Three Coins in the Fountain
A 1954 Best Picture nominee, Three Coins in the Fountain is a sumptuously mounted romantic melodrama that bears more than a passing resemblance to the previous year's How to Marry a Millionaire, both guided by the same director.

This is the story of three American secretaries who are working at a large publishing firm in Rome, Italy and their individual searches for romance. Miss Frances (Dorothy McGuire) has been in the eternal city for the past 15 years working for a famous novelist (Clifton Webb) who she has been harboring a secret crush on; Anita (Jean Peters) works at the firm and has announced she's returning to America to get married, but she is really in love with the firm's translator (Rossano Brazzi); Maria (Maggie McNamara) is newly arrived in Rome but falls instantly in love with a wealthy prince (Louis Jourdan).

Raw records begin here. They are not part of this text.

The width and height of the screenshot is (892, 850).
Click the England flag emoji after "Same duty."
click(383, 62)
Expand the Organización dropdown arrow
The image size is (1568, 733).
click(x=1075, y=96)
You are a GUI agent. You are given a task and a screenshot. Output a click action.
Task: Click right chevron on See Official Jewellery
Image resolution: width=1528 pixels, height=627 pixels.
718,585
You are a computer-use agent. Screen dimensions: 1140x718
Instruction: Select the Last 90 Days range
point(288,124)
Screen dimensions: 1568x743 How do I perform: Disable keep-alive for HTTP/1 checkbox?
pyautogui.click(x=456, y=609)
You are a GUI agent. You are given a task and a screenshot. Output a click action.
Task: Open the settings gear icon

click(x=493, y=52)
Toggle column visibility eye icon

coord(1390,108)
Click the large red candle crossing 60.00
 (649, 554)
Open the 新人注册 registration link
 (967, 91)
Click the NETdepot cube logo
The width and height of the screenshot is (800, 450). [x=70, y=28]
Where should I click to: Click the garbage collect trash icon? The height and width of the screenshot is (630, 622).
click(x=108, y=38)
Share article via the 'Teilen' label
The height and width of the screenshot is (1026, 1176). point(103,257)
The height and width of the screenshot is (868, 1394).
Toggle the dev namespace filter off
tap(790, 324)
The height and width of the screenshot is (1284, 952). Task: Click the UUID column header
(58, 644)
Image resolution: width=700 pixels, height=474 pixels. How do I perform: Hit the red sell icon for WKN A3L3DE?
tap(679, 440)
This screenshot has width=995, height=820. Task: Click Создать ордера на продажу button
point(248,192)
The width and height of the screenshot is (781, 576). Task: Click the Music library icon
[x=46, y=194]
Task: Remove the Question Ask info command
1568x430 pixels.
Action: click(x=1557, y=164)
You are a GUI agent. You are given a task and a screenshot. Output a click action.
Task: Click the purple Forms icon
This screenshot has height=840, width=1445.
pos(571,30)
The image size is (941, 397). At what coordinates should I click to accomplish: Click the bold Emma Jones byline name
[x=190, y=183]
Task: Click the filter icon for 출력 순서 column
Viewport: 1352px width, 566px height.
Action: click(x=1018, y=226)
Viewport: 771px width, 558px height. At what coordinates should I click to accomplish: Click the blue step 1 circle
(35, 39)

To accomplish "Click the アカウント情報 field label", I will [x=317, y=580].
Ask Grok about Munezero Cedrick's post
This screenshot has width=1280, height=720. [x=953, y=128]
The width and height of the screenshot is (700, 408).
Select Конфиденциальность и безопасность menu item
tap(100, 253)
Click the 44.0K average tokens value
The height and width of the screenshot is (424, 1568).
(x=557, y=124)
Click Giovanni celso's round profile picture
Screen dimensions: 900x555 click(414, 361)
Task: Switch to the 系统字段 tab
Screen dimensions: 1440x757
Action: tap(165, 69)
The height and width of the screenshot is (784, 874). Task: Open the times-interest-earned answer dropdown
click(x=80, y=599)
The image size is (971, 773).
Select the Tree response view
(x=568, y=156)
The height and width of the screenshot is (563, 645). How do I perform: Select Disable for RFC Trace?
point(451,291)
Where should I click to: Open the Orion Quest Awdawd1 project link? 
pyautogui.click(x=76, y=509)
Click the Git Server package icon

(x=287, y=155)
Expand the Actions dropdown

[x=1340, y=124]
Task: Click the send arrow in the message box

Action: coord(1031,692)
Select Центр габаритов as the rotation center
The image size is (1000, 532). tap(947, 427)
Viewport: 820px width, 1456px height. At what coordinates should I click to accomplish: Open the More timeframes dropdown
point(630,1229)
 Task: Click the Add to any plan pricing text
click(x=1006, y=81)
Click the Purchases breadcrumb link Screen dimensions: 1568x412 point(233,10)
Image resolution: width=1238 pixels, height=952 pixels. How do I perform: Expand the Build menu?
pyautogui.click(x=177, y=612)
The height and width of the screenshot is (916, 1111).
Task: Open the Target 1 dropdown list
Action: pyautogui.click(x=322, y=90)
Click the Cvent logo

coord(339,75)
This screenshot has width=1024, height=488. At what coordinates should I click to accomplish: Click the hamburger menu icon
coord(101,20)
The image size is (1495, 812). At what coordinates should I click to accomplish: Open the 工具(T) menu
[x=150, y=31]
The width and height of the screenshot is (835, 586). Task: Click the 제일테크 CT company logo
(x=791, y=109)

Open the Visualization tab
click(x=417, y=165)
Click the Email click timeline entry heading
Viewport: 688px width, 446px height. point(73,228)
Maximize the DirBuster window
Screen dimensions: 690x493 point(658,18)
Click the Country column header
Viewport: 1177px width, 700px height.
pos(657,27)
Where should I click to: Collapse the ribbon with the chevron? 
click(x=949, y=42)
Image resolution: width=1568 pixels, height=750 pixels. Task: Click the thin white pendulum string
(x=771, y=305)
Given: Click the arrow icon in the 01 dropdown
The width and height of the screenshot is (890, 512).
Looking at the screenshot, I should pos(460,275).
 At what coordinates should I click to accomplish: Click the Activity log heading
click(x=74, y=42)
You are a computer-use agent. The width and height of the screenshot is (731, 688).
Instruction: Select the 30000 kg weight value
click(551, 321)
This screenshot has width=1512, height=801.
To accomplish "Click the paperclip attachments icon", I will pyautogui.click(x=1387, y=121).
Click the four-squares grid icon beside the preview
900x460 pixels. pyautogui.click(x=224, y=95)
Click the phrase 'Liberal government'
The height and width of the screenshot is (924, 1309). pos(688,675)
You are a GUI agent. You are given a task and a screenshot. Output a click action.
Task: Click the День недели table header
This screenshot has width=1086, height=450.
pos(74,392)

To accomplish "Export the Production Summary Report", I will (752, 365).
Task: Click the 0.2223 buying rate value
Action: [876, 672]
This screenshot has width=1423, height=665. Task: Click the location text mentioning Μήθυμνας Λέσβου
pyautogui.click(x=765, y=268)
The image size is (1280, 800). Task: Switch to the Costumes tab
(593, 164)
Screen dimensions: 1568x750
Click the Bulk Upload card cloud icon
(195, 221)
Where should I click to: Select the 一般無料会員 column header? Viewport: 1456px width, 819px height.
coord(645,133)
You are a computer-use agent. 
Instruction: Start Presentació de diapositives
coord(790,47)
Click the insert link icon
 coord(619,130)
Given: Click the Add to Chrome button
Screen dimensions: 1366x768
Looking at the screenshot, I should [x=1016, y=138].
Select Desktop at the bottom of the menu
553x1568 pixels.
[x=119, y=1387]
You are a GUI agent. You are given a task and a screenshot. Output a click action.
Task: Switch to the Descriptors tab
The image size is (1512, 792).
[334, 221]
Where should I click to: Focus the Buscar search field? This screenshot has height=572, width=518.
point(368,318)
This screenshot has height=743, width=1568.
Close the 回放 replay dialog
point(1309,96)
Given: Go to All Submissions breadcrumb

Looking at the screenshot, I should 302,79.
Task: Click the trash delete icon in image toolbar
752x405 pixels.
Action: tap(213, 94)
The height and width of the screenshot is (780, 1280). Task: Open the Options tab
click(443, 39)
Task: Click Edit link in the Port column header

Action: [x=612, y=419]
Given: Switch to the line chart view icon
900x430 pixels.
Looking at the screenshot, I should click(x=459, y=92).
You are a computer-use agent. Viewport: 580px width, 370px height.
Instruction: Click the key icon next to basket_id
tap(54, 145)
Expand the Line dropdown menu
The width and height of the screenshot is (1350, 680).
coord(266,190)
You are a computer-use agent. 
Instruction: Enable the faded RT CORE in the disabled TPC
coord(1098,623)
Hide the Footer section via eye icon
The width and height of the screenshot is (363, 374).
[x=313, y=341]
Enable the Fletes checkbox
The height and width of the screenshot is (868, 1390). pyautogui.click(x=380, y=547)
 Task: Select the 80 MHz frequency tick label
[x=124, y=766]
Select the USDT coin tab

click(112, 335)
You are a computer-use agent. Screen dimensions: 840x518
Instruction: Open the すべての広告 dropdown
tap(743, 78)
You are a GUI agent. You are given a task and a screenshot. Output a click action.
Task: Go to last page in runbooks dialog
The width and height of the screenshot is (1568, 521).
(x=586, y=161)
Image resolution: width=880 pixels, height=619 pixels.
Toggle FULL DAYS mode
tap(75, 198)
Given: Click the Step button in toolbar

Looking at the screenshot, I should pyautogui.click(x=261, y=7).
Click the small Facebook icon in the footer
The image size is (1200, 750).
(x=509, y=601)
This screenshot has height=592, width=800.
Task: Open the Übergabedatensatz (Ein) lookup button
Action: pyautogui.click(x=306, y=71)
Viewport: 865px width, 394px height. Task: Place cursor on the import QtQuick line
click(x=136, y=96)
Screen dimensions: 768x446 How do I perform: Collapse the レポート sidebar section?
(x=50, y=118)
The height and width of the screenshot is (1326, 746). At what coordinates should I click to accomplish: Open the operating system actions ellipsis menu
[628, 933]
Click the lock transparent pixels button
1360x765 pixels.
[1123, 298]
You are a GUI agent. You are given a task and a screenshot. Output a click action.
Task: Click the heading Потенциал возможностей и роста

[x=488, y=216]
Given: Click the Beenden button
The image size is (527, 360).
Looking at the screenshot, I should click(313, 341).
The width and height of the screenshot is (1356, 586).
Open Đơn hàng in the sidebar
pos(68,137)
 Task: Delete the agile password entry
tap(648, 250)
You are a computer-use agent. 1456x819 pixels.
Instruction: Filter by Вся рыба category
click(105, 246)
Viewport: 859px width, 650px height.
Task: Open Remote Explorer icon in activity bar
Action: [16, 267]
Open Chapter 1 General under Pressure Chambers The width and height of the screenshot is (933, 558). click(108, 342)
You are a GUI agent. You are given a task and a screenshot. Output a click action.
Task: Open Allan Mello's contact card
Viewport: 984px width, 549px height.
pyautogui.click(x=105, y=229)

On the surface, the film might appear to be a rehash of How to Marry a Millionaire, but this story is told with a much more sincere and straighter face than the 1953 comedy. In that film, Lauren Bacall, Marilyn Monroe, and Betty Grable have given themselves a one year time limit to land millionaire husbands. This film is purely about love and romance. Only one of the three men in this story is truly wealthy and even to the girl pursuing him, it appears her attraction to him has very little to do with money. Anita's romance gets her man fired but it doesn't stop her from loving him and Miss Frances spends most of the film hiding her feelings for Webb's character.

The film also benefits from gorgeous Rome scenery making the film look like a stack of picture postcards. As a matter of fact the film won the Oscar that year for color cinematography. The adult screenplay about the pursuit of love instead of the pursuit of material things like the girls in Millionaire is also a big plus, but director Jean Negulesco manages to take the romance that bubbled underneath the surface in Millionaire and allows it to lovingly be brought to the forefront here.

Gorgeous costumes for the ladies and Victor Young's music, including the Oscar-winning title tune, sung over the opening credits by Frank Sinatra are icing on this cinematic cake. McGuire and Peters are lovely and Clifton Webb offers another of his wonderfully understated performances as the writer. Lovers of classic melodrama will be in heaven here. Remade as The Pleasure Seekers.